Bulloch History with Roger Allen - Railroad stops key to forming new towns

Bulloch History with Roger Allen - Railroad stops key to forming new towns

Roger Allen


    Note: The following is the 22nd in a series of columns that will describe towns and communities, past and present, that were settled after Bulloch County was first settled. Some have since been cut into other counties.

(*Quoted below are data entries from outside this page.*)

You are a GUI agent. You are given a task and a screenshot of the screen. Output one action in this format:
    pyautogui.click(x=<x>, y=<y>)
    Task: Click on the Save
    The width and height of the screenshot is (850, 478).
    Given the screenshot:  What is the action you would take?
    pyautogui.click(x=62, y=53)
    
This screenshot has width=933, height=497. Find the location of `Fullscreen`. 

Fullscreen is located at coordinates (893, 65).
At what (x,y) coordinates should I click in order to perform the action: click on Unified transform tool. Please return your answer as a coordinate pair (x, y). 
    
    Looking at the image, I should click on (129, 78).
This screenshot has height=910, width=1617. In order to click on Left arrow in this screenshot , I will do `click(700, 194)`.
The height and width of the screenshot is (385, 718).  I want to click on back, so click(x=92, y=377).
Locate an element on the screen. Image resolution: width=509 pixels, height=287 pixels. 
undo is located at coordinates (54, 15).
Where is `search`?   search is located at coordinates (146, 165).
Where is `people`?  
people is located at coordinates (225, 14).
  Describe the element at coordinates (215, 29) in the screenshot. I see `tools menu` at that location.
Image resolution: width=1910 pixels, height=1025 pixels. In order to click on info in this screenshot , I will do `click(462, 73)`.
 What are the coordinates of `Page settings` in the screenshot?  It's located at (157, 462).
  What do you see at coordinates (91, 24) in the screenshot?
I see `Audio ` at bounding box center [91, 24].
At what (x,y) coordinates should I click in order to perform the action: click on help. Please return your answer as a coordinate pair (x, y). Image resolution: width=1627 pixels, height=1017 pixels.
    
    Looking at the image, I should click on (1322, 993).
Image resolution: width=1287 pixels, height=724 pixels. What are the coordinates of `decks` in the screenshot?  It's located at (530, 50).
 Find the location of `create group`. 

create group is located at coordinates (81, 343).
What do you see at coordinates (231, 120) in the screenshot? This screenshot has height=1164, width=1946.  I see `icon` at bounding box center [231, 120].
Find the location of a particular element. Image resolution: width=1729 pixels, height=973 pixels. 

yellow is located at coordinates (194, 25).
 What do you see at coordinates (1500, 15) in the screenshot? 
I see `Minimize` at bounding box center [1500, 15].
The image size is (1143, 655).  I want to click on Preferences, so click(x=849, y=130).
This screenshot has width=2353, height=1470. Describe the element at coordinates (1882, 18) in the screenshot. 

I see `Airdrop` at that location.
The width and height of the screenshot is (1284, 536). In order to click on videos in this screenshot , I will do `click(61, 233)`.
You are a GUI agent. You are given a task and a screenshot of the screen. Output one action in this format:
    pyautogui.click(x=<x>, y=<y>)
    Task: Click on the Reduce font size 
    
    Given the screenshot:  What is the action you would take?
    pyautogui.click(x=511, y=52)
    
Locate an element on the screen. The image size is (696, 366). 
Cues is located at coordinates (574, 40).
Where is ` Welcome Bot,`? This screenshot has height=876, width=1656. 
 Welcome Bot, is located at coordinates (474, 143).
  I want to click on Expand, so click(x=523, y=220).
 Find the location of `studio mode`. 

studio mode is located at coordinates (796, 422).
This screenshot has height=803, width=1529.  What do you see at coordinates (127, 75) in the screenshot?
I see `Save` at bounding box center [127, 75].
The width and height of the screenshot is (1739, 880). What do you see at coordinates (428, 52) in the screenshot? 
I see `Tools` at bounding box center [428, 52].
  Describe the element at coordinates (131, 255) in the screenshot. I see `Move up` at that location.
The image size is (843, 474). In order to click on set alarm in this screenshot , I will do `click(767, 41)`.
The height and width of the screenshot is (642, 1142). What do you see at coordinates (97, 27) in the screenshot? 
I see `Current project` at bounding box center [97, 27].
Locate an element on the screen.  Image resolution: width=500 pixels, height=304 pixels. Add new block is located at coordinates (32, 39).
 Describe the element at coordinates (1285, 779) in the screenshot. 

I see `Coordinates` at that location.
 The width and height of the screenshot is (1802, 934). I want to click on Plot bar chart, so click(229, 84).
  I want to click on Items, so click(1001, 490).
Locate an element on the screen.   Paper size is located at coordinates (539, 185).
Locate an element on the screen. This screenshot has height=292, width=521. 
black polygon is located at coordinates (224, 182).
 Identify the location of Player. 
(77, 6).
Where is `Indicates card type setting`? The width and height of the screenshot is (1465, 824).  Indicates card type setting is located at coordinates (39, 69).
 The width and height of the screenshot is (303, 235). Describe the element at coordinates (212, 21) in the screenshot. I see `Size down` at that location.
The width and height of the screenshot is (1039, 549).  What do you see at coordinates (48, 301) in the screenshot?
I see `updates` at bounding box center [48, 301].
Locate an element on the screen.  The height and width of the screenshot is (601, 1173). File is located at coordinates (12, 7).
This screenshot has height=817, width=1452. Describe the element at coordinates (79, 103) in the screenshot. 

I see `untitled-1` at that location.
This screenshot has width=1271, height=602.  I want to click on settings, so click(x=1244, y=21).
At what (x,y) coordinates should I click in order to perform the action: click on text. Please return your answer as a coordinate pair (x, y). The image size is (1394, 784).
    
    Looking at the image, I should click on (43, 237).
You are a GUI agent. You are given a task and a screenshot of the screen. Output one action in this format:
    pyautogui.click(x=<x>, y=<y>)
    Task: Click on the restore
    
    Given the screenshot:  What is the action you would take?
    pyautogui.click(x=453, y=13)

    Located 5 miles south of Halcyondale and 9 miles northeast of Statesboro, this community was originally a stagecoach stop known as Mill Ray. The town became Millray when the second post office in Bulloch County was established at E.W. Hodges' store on Old River Road.
    The postmasters there were Hardy B. and William A. Hodges. Brevet Brig. Gen. Charles Robert Woods and Brevet Maj. Gen. John Major Corse stopped with their troops overnight in Millray on the afternoon of Dec. 4, 1864, while advancing toward Jencks Bridge and the city of Savannah.
    The Mitchell Forks community was located on Old Highway 67 several miles south of Denmark.
    Moore was located along the Shearwood Railway line, the first stop on the line heading from Brooklet to Leeland, the furthest point the railroad had reached toward Egypt in 1916.
    A village with a population of 94 in 1900, Myers was located alongside Iric Creek, 4 miles northeast of Pulaski, which was the nearest railroad station on the Dover to Dublin Branch of the Central of Georgia Railroad.
    Nellwood, a small hamlet, eventually transformed into the town of Brooklet and was located just south of the city of Brooklet's current location. Its postmasters were John E. Cromley and Robert M. Southwell.
    The Nevils post office was established in 1899. The first postmaster there was George P. Strange, and the second was John S. Nessmith (or NeSmith). After the post office closed in 1904, it reopened in 1920 with the arrival of the Shearwood Railway, whose line ended in Nevils.
    Jake Griner Nevils sold 174 acres to the Shearwood Railway for $1. Once the railway added passenger cars, local residents could ride the train from Nevils all the way to Tybrissa Pavilion on Tybee Island.
    The area's high school children attended Brooklet High School. John Nessmith's general store was bought by C.J. Martin, who expanded it to a two-story brick general store right across from the depot.
    Martin's store soon earned the reputation of being the “best-stocked general store in the Southeast.” Trains would carry truckloads of watermelons out to Northern markets and would bring in truckloads of guano to fertilize the fields.